U.S. Reps. denied entry to Pa. immigration detention center in Clearfield
CLEARFIELD — U.S. Rep. Mary Gay Scanlon (D-5th District) said she was denied entry to the largest immigration detention center in the northeast on Wednesday.
The privately operated Moshannon Valley Processing Center in Clearfield County was the subject of a high-profile complaint by civil rights advocates last year. Scanlon told the Capital-Star she has heard concerns about constituents from her suburban Philadelphia being held in the center under poor conditions including inadequate medical and mental health care.
“We’ve had reports about folks being unable to get adequate food. Either they were going hungry or they were … forced to purchase their own food from the commissary,” Scanlon said.
Despite a provision in a 2024 federal appropriations bill giving members of congress the authority to make unannounced oversight visits, U.S. Immigration and Customs Enforcement (ICE) officials refused her request to enter the facility.

Work instruction A — Swap "Moshannon Valley Processing Center" for "Moshannon Valley Detention Center" in the article on the Clearfield detention center, starting with "The privately operated" and going on through "mental health care.".
Work instruction B —
Answer these from the article on the Clearfield detention center:
(i) Which district does Mary Gay Scanlon represent?
(ii) In what county is the Moshannon Valley Processing Center located?
(iii) In what year was the federal appropriations bill that gave members of Congress authority to make unannounced oversight visits?
The lines that come next have no connection to the article on the Clearfield detention center.

Dataset section —
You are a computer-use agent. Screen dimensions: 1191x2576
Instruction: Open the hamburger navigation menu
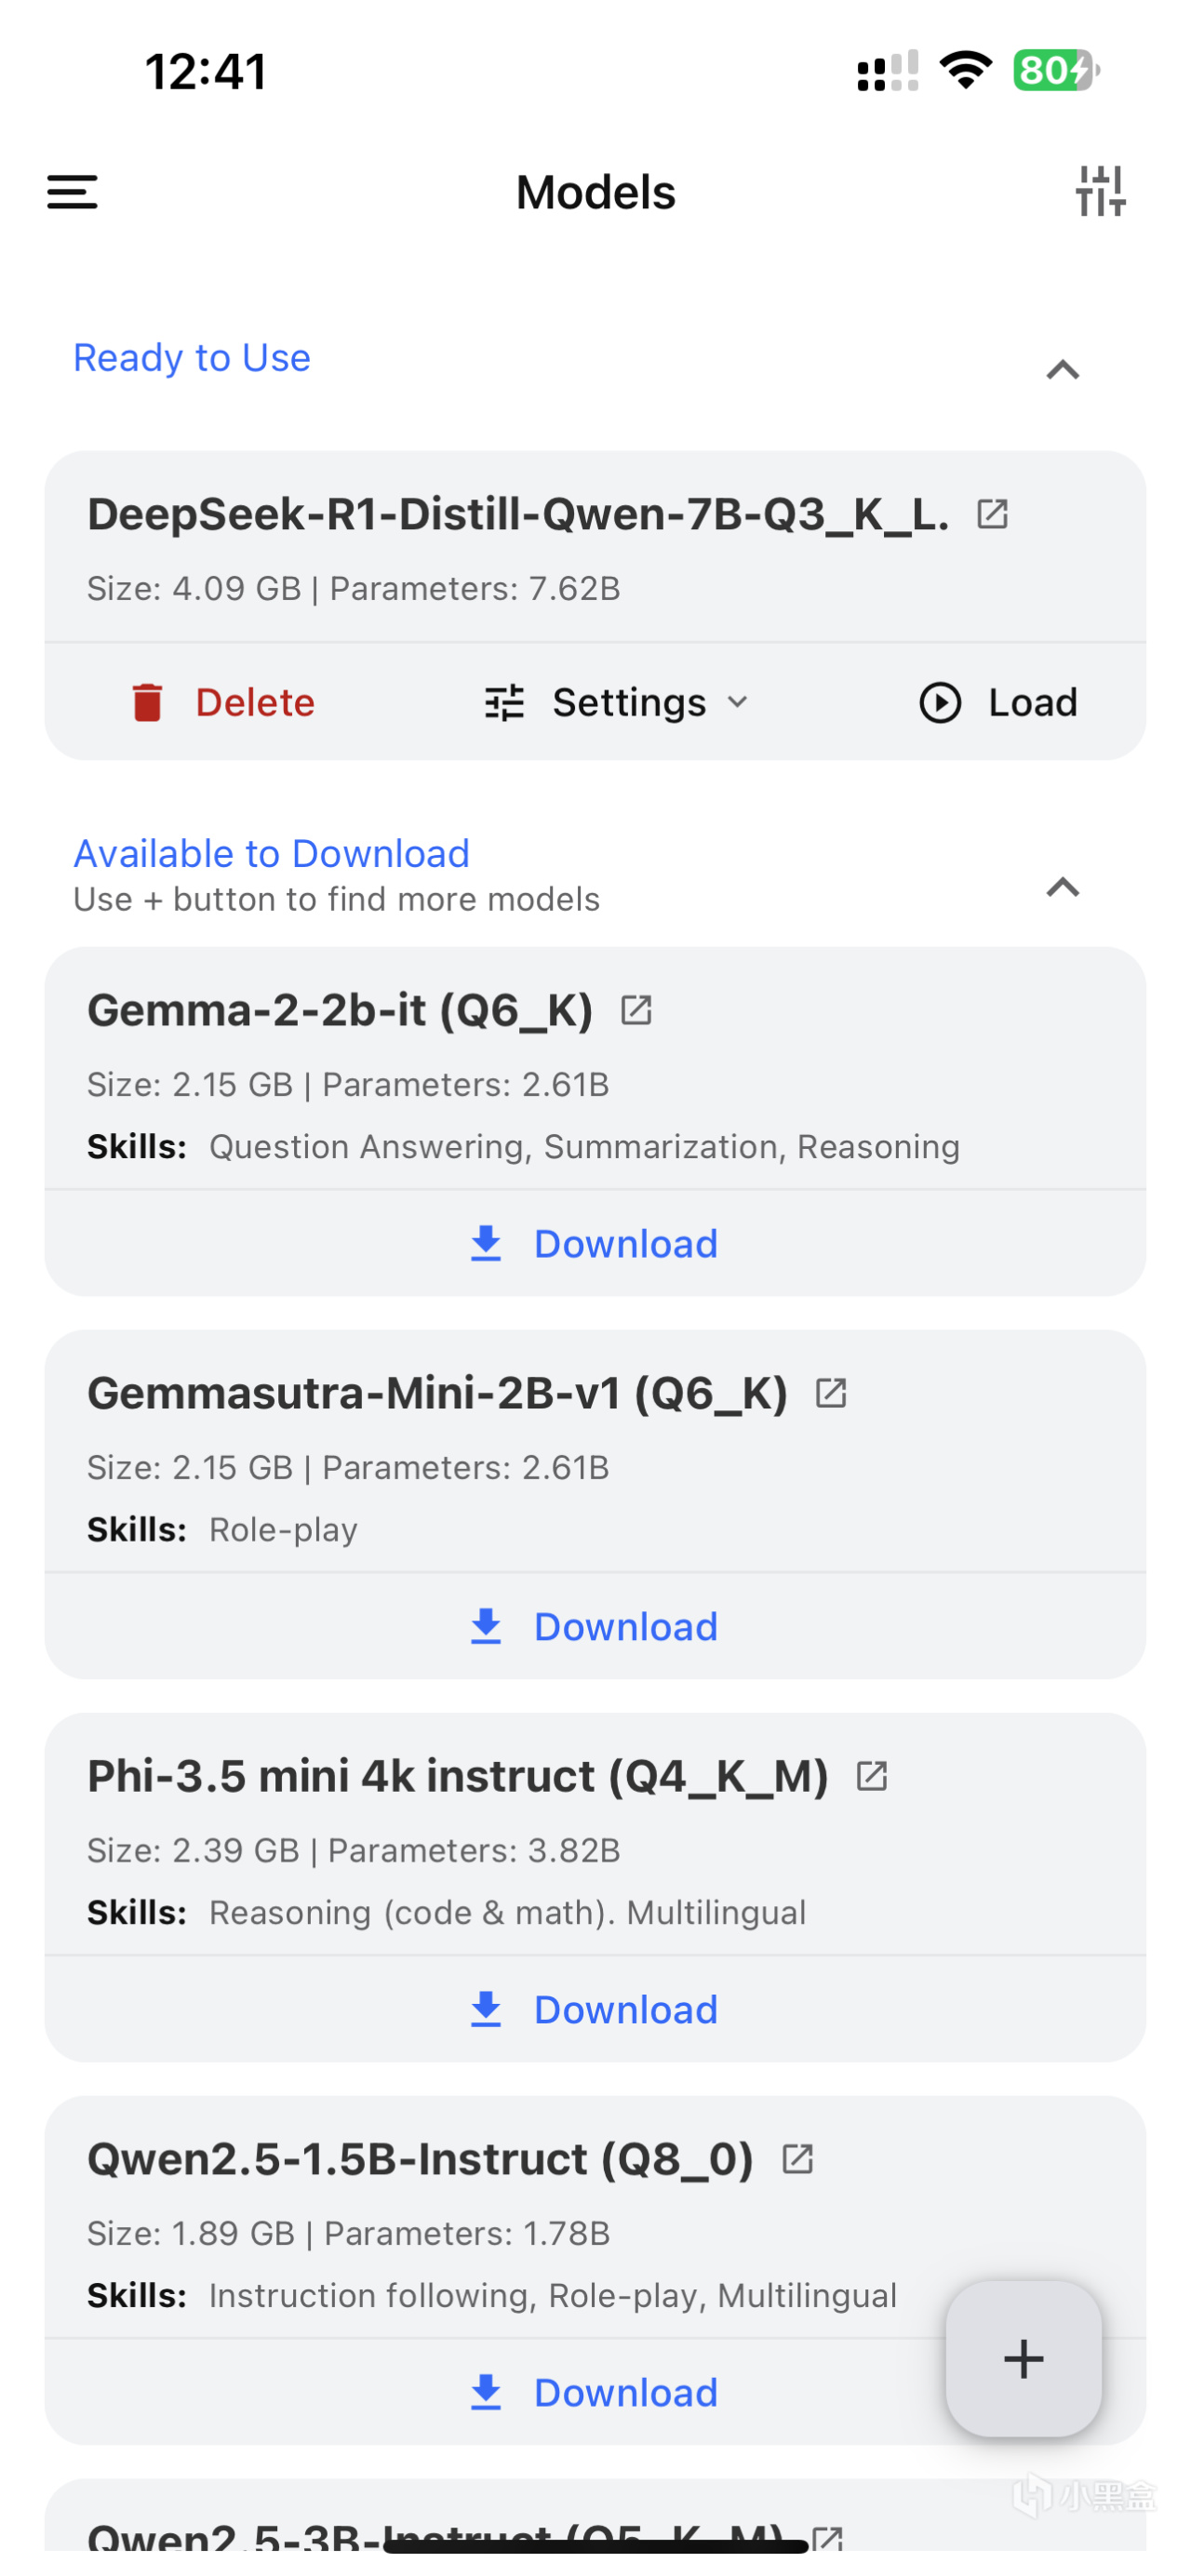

Final answer A —
The privately operated Moshannon Valley Detention Center in Clearfield County was the subject of a high-profile complaint by civil rights advocates last year. Scanlon told the Capital-Star she has heard concerns about constituents from her suburban Philadelphia being held in the center under poor conditions including inadequate medical and mental health care.

Final answer B —
(i) The 5th District
(ii) Clearfield County
(iii) 2024